Because of way too much spare time and a slight pinch of monomania. Nah really, is it this worthy?
The album was quite an ambitious undertaking. What made you all decide to write what is essentially a 55 minute epic of a song? Was it intentional or did it simply happen that way?
We’ve always loved concept albums! The way you can push a mood into these can be much stronger than in regular albums. So yes, it was intentional. We wanted this kind of feeling that you’re into one piece, each track relating to each other with that latent tension building up through the whole album.
What caused your immense shift in sound from the “8” EP? A very Meshuggah-ish sound to ambidjent is quite a leap.
At the time “8” was released, we already had a first version of “Februus” written but it was not up to our expectations. We needed much more time to deal with the relationship between rhythm and ambiences to make it work the way we wanted it to work. So we decided to take a couple of riffs and songs out of it, craft it in a Meshuggah-ish way of doing things and released it that way. It was more of a test to see if our writing tools actually worked on a finished song. (more after the jump . . .)
Do you believe the next Uneven Structure record will be in the same vein as this? Or do you see yourselves already changing in any notable way? I’m sure you’ve already got new ideas floating around.
We surely will keep the whole progressive / ambient VS rhythm thing. Now I don’t exactly know where the new stuff we’re writing is going to conduct us. Maybe something more aggressive, maybe something with a more 70’s-ish mood, no idea really!
How does it feel to have your first full-length out? Are you satisfied with it?
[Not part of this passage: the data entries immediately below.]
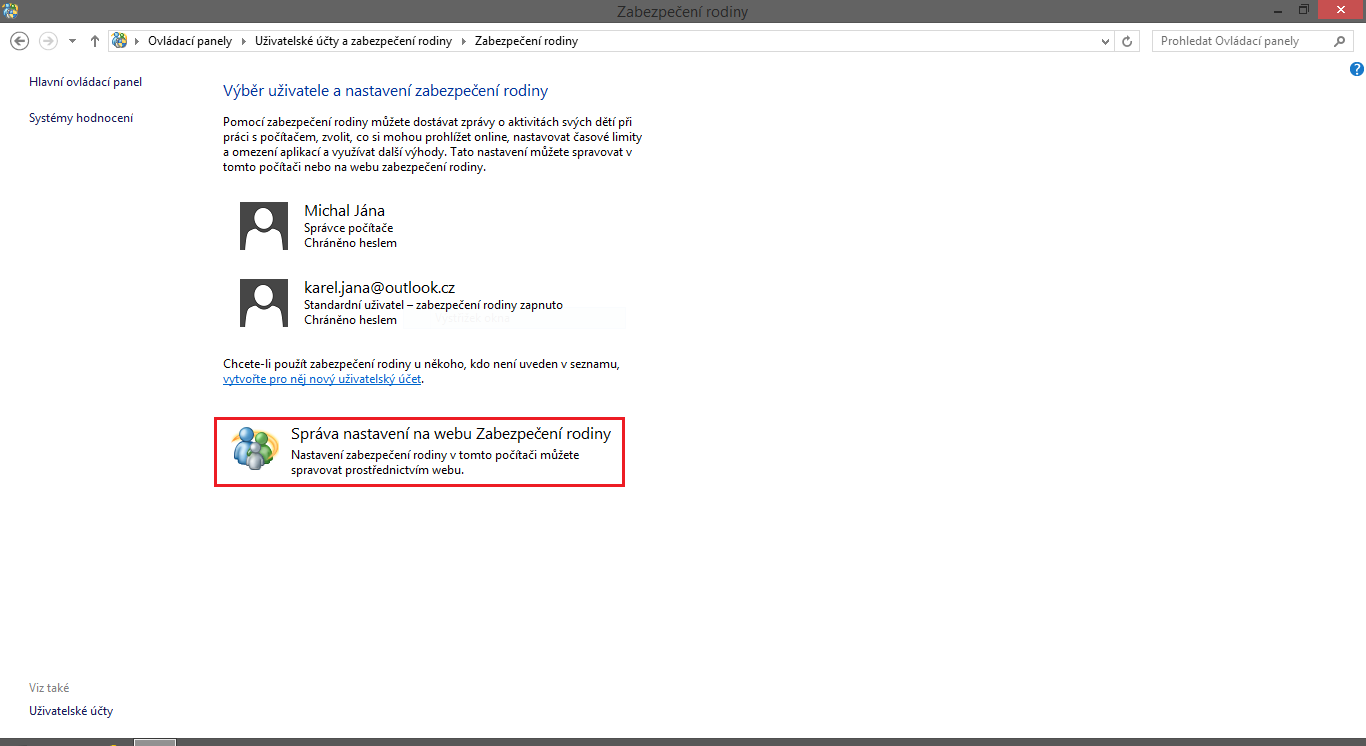Open the Hlavní ovládací panel link

tap(85, 82)
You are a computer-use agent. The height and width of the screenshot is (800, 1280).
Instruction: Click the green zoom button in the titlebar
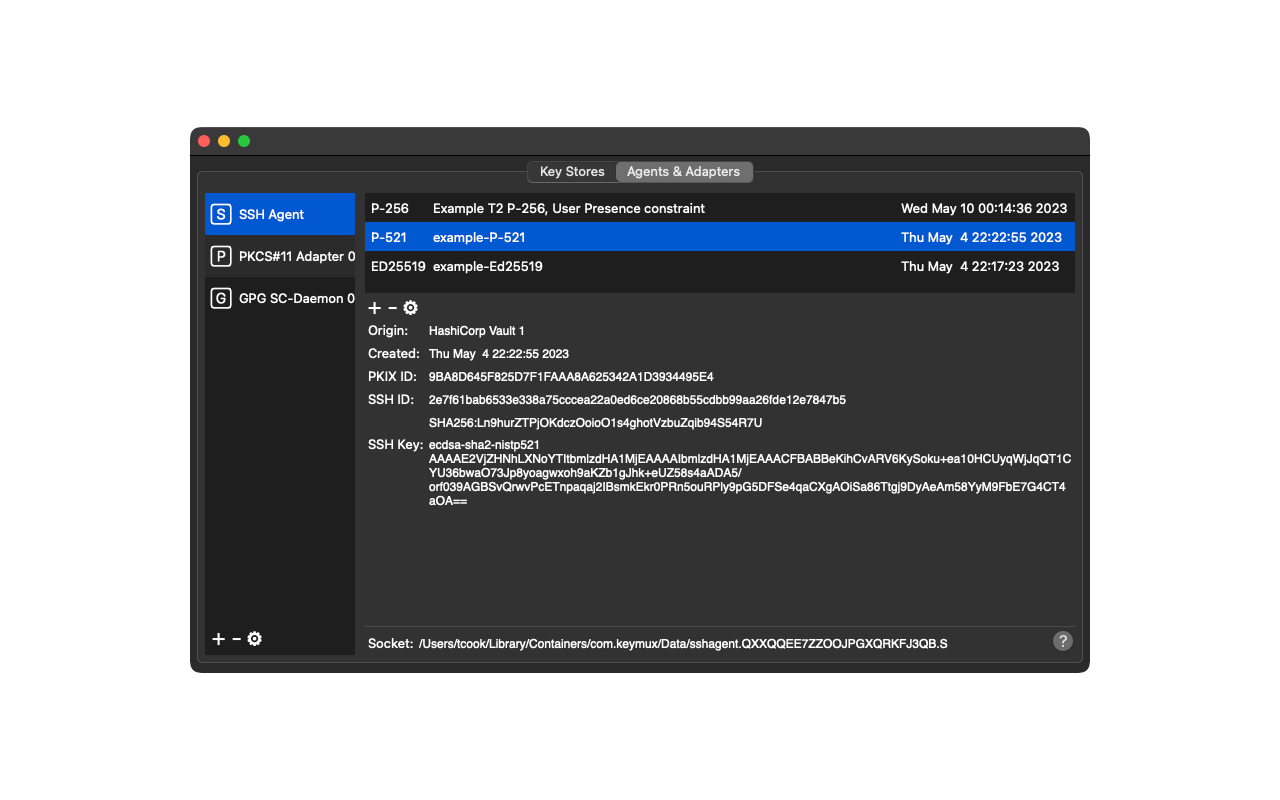click(x=243, y=141)
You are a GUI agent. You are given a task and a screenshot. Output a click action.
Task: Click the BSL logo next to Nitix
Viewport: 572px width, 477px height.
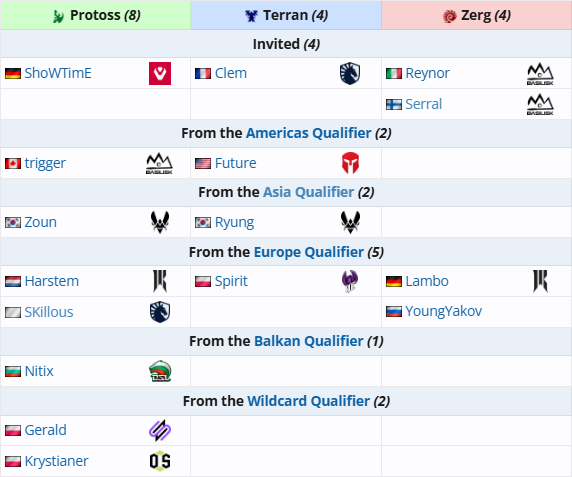[x=160, y=371]
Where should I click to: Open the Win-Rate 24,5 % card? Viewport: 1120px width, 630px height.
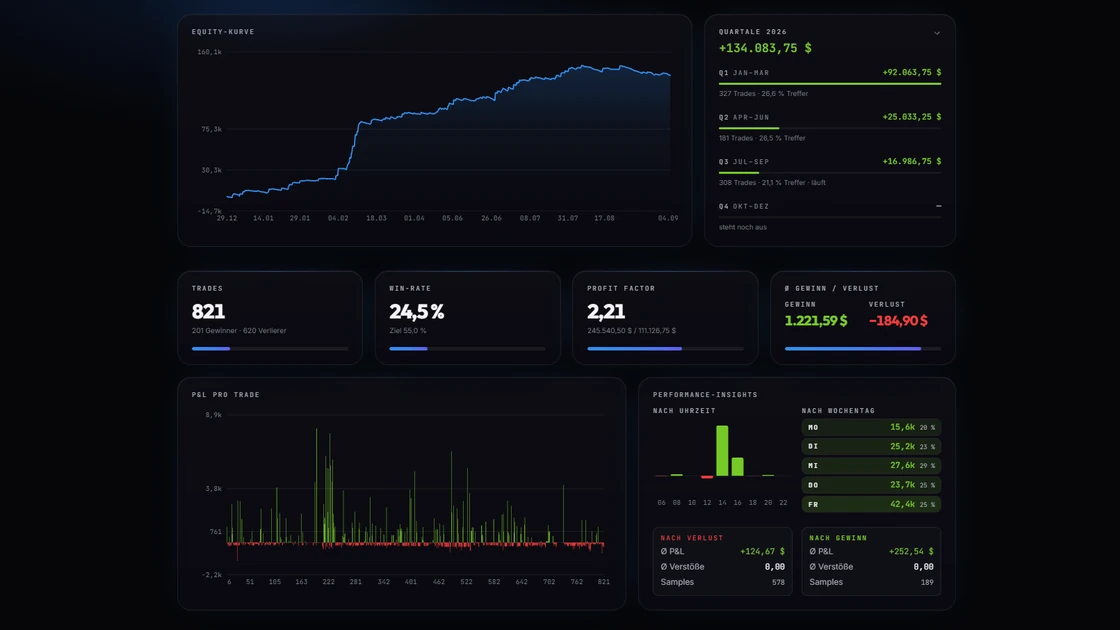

It feels good because if it wasn’t out, we would have rewritten it once again! We’re satisfied with it and we’ve learned a lot from it. Now it is out, we can look back at the album and get some solid ground for newer stuff, instead of being eternally stuck on the same thing.
I’m rather curious. Because of the nature of “Februus”, do you simply play the album all the way through in order if you’ve got the set-time in live settings?
Yeah, we play “Februus” as it is, no stops, no structure changes. Luckily enough, the set ends up on good closing sections, whichever set-length we have between 30 and 60mn.
Brought into mainstream relevancy by djent, totally digital recording is starting to become the norm. What do you guys think about this change in aesthetic? Do you feel maybe something is being lost in this transition?
In my opinion, both processes require different amount of funds and offer different perspectives. I’d have trouble to see an album like ours done with analog hardware, unless we would have had a warehouse full of verbs, delays and compressors. On the other hand, I can’t imagine an album like Sonic Youth’s “Murray Street” (although quite recent) totally done in-the-box. I feel like this djent thing is a great showcase for digital recording because it picks the highlights of digital processing while carefully avoiding the downsides of it, especially for guitar tones. In the end it’s some sort of trade, you lose a bit of something to get a bit of something else.
As you know, the Got-Djent survey on the definition of djent recently wrapped up and they posted the results. What did you think of how it played out? Obviously, I know how you feel, given that you participated, but what about the other guys?
Just asked the others, apparently no one else has read the article.
What are your future plans from here?
For now it’s all about rehearsing and touring as much as we can, filling the blank spots with some writing!
Thanks for answering my questions guys! You’re currently the kings of the more melodic side of djent right now, if you ask me. It was an honor.